Andrew stresses, however, that the central focus of Art is relationships and not art. "They all learn something about themselves and each other. For Marc, he has had 15 years as the dominant character, so he has to learn the truth of what the other two really see in him, and that must hurt him as he has to take it on board to become socially aware of who he is," he says.
"Marc has an easier position at the start, simply appreciating old things but, by the end, he has totally changed his stance; by then he is looking at a piece of art for his own reaction, not a preconceived one."
The accents maybe English, not least on account of Damian Cruden's production using Christopher Hampton's adaptation, but the characters remain irrefutably French. "It's set in Paris, where there's snobbery between Parisians and non-Parisians. Serge looks down on Marc because he's from Carcassone, while Serge is definitely Parisian; Marc has spent his adult life trying to be what they are in Paris and so he comes across as a bully," says Andrew.

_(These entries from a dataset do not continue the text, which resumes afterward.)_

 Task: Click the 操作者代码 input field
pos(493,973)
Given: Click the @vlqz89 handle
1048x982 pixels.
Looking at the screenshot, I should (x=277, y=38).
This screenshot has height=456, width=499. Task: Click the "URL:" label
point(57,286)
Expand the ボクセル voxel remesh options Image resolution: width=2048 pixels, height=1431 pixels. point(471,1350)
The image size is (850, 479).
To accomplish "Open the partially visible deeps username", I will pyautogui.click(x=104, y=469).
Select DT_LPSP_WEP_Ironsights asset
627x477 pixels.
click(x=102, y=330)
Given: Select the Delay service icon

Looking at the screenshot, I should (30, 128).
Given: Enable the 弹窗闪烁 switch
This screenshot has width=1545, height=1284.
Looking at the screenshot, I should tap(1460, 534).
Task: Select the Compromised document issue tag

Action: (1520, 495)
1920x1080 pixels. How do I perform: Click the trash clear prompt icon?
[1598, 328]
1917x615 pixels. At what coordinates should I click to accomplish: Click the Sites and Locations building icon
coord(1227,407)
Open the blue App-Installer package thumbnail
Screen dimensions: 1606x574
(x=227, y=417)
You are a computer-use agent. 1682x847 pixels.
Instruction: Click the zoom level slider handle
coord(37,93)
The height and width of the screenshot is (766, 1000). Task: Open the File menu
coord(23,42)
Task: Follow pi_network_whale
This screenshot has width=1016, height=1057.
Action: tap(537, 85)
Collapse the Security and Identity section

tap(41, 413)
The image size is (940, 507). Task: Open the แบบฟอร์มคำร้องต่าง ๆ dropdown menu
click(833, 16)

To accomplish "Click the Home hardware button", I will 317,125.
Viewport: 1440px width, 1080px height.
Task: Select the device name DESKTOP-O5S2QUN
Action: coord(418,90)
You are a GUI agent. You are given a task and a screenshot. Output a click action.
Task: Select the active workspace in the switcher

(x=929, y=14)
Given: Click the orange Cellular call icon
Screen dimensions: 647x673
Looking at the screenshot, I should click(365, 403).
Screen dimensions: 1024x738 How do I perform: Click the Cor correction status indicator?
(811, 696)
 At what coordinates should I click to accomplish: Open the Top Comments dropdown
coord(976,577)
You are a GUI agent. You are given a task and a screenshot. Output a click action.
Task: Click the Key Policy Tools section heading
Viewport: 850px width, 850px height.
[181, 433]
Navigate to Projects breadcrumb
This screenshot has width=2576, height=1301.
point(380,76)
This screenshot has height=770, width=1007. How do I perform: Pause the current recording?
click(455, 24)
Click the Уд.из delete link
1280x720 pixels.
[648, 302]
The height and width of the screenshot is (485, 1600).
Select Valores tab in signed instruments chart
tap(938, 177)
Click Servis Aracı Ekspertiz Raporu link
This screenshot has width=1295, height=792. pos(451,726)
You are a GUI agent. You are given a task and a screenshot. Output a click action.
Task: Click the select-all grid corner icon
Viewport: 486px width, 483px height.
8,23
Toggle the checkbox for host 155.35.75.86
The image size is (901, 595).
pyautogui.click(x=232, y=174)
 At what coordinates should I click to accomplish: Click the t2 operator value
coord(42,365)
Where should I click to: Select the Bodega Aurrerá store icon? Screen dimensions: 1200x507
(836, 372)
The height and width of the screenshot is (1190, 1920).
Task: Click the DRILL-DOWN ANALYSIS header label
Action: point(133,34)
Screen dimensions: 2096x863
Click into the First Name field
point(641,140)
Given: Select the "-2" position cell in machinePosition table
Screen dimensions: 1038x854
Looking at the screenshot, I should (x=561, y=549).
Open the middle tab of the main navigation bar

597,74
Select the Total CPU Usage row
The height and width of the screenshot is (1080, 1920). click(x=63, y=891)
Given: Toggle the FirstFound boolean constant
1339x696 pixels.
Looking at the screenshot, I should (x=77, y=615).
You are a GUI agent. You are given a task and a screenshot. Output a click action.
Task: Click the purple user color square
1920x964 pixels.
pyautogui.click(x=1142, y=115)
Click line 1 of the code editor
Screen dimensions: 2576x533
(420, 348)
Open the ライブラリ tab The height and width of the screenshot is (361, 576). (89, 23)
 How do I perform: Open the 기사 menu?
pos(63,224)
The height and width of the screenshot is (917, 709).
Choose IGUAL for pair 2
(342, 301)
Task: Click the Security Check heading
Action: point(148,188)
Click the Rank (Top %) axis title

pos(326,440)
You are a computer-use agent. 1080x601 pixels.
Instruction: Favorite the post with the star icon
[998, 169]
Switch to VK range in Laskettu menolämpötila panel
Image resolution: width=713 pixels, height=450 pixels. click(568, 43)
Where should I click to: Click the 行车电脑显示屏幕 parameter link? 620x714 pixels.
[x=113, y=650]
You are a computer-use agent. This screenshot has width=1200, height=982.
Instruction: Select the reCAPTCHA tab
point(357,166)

"What we've tried to do in rehearsals is work out why they are friends; how did they meet, what keeps them together when they're all from different backgrounds?"
Another French flavour marks the piece too.
"These three friends regularly meet up to talk about personal things, but in England, when you meet up, you go out for a drink, you talk about football and about who you fancy, but never about personal things."
One exception to that behavioural tendency would be Andrew's last performance at York Theatre Royal, playing Phil, the troubled, clowning son of brass band leader Danny in Brassed Off, Mark Herman's tragicomic portrait of a Yorkshire pit community facing shutdown.
Andrew, who lives in York, has fond memories of Damian Cruden's production at his local repertory theatre in September 2004.
"It was a fantastic experience and I'd love to do it again. You can't but enjoy doing something like that: the sadness of the story but the joy the production gave people of York, and especially people who weren't regular theatregoers," he says. "I still get stopped in the supermarket by people saying how much they loved that show."
Whether Brassed Off will be revived at the Theatre Royal we must wait and see, but you will not be seeing more of Andrew in the role of Sergeant Rick Astel in BBC1's North eastern cop drama 55 Degrees North.
"It's finished," he says with another of his smiling shrugs.
Art runs at York Theatre Royal until November 11. Tickets: £4 to £18 on 01904 623568.